Monday, 19 January 2009

Ok, it was from December, but take it from me it still lingers in certain Geneva gardens. So it was impacted and surly but it was there, crunching under my Mexican boots. I had a tremendous time over in Switzerland and France at the weekend.Gratitude tenfold to hosts par excellance Karen and Jack, Beth, Susan, assorted husbands, lovers and the 85 wild souls that rolled into 'Metaphor as Key to the Imagination' over the weekend. The Geneva Writing Group are a fiesty bunch of linguistic vagabonds. The picture above captures a small group of them only moments before they burst into a collision of lesser spotted Orkney Butterflies flying on tremulous sonnets of indecent inspiration to a Gaelic table of endless feasting. This means they can write, and man, they can eat.

Lover, Trickster and Smoke Signals from Washington.

(apologies to anyone not not familiar with the story of Lady Ragnel, no apologies for poetic type o's-i'm working on it)

So once the Iron Bird spat me out at Bristol and my sweetheart picked me up, i thought i'd get writing before some of the shimmering died down. On the Sunday (over the border in France)one of the things we explored was the dance between Lover and Trickster in the story of Lady Ragnel.To those that know the story-Gawain, 'the flower of the Court', to save Arthur's bacon, marries the many-tusked Hag O'the Woods Lady Ragnel. One of the strongest Lover figures in the stories, Gawain shows a willingness (as well as loyalty) to get bethrothed, in full public, to the dark, fetted, eyeball twitching, deadly nightshade lactating Ragnel. A women full of interesting tricksterish material.

Trickster encourages a second, deeper viewing, or visioning. The Lover and Trickster are friends because without the Lover we re-see nothing (the heart is closed), without Trickster we destroy ‘childish’ but never become child-like. Trickster's spontaniety and irreverence (think of kids at a wedding service) keep a connection to our ‘wild child’; the one in love with horses and dreams. When do most of us refind our fool? When we fall in love! As the stages of love become more complex, as we experience endings and challenge, Trickster holds some long range experience that has to be connected to The Lover-the wonder, Trickster-the experience of previous trails, snares, deaths and disappointment. The Lover can transmute disappointment into longing, into a path of art rather than a cliff face. Invisible doors will open when there seems to be no way forward.

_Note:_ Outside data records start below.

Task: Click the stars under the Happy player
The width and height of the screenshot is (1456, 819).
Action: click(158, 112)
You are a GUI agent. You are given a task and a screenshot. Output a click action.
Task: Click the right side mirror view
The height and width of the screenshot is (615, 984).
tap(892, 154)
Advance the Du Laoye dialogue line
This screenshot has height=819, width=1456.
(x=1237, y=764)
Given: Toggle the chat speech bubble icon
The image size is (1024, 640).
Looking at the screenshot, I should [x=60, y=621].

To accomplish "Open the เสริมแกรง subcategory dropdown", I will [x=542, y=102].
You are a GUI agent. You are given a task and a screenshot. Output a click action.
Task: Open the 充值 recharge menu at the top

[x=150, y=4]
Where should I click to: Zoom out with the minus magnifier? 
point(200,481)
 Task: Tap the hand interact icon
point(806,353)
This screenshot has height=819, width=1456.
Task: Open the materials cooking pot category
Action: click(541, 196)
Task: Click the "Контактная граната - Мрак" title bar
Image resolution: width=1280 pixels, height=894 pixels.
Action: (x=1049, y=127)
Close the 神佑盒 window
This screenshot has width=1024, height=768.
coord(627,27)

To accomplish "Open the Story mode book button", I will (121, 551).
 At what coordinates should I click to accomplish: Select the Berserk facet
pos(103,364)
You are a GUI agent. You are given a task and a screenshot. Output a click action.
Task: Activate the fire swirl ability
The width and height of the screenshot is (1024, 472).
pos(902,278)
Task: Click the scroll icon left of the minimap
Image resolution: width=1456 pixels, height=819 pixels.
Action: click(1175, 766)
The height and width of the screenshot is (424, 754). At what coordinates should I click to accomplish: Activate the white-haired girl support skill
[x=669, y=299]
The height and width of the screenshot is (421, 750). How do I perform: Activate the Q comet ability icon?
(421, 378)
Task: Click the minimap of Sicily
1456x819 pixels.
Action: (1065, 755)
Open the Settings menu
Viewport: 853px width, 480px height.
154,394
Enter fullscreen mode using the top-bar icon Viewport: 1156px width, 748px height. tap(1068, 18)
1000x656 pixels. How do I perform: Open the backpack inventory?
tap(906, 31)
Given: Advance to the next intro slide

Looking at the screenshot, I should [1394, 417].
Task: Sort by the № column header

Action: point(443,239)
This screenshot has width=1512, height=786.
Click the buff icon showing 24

You cannot have wonder without the presence of the Lover-appreciative consciousness. So The Lover in its fullness is not cynical, and is a link back to a child-like quality that can last a lifetime, in fact transform our experience of reality as it does Ragnel. Can we kiss our darkness and refind the Lover-re-see our darkness? Not by hiding the chapel ala the Queen's suggestion (she wanted a private marriage for Gawain and Ragnel), but by openly embracing it. Ragnel needs Gawain as much as he needs her. He gets bones, she gets transformation; something that can only occur with the chivalrous gesture.

By marrying Gawain, there is an union between forest and court-is she not a Lady of the Forest, under enchantment by her stepmother? To get to beauty we submit to the darkness before dawn, consciously, and in full view of the court. If she is a Goddess of the Forest, Gawain is now marrying the land he was given ‘ownership’ of before. Rather than ‘ownership’ he seeks relationship rather than dominion. There is now integration between King, Forest (Gromer and Ragnel) and Lover.

Rolheiser has a great take on re-opening to wonder, and what happens when its absent;

‘Childishness is destroyed but there is no movement towards childlikeness…(as adults) we fall into the greatest of illusions, the illusion of familiarity’… ‘eros gone lame’, in metaphorical terms we now stand before the burning bush with our shoes on. It is not surprising that it is the child, not adults, who like to go barefoot.
Second naivete is not to be identified with simply being na├»ve…it is not a sticking of ones head into the sand…nor is it anti-intellectual and anti-critical. It is post-critical, post sophsticate, post taboo breaking. It is genuinely agnostic, fully open to wonder’

Ronald Rolheiser, The Shattered Lantern, Hodder and Stoughton, 1994, p.160-61

So tommorow, at that big party in Washington, here's a toast to wonder, hope and all the other emotions we hardly dare speak of. Let all our Gawain's of the Heart walk with the wild deep eyes of Ragnel out into the Wastelands of 2009, looking for the right kind of Trouble.